Andean paqos, thus, teach that we are not seeking to leap beyond the human, but to perfect our humanness. Our work entails the energy practices for realizing the God within. Our kanay, is the capacity to know who we really are and to have the personal power and refinement of consciousness to live as who we really are. Who are we? As mentioned above, we are, in potential, Taytanchis ranti: we are the equivalent of God in the human form. We are a Drop of the Mystery, seeking to perfect our harmonization with the God within us, with our Godlike nature. Thus, the focus of our work is our humanness. Our focus is not on striving to rise above this world, seeking to be worthy one day to enter Energy compressed buddha- Pixabay 562034_1920the hanaqpacha (upper world, what some might call the heavenlike realm of pure sami). It is to bring heaven to earth because we have realized our God nature.

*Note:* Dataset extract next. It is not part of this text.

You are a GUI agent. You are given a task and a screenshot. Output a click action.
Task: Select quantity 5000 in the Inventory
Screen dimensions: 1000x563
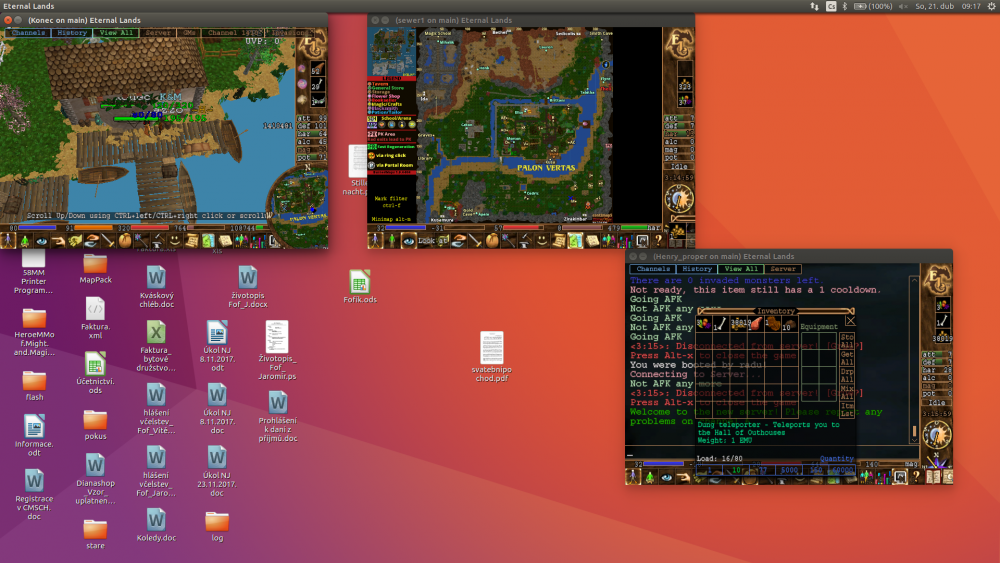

Aurobindo again sounds like an Andean paqo when he says, “Such is the key to transformation, the key to overcoming the laws of Matter by using the Consciousness within Matter. . .” Spirit is a descending force that “is actually a formidable mass of energy limited only by the smallness of our receptivity and captivity.” Our practice, like that of much of integral yoga, is learn to be receptive: to perfectly absorb and radiate kawsay. To perfect our inner nature right here is the messy, challenging, sometimes heartbreaking—and yet oh-so-amazing and wondrous—human world. As so many of the prophesies of the Andes tell us, we are seeking to create a Heaven on Earth, peopled by human beings who have realized their God nature. The paqos predict the rise of the Runakay Mosoq, the rise of the New Humanity. But that “new” humanity is us: when we live fully from our Inka Seed we will have realized the sixth level of human development, where instead of ascending to be angels we live on Earth as fully enlightened human beings.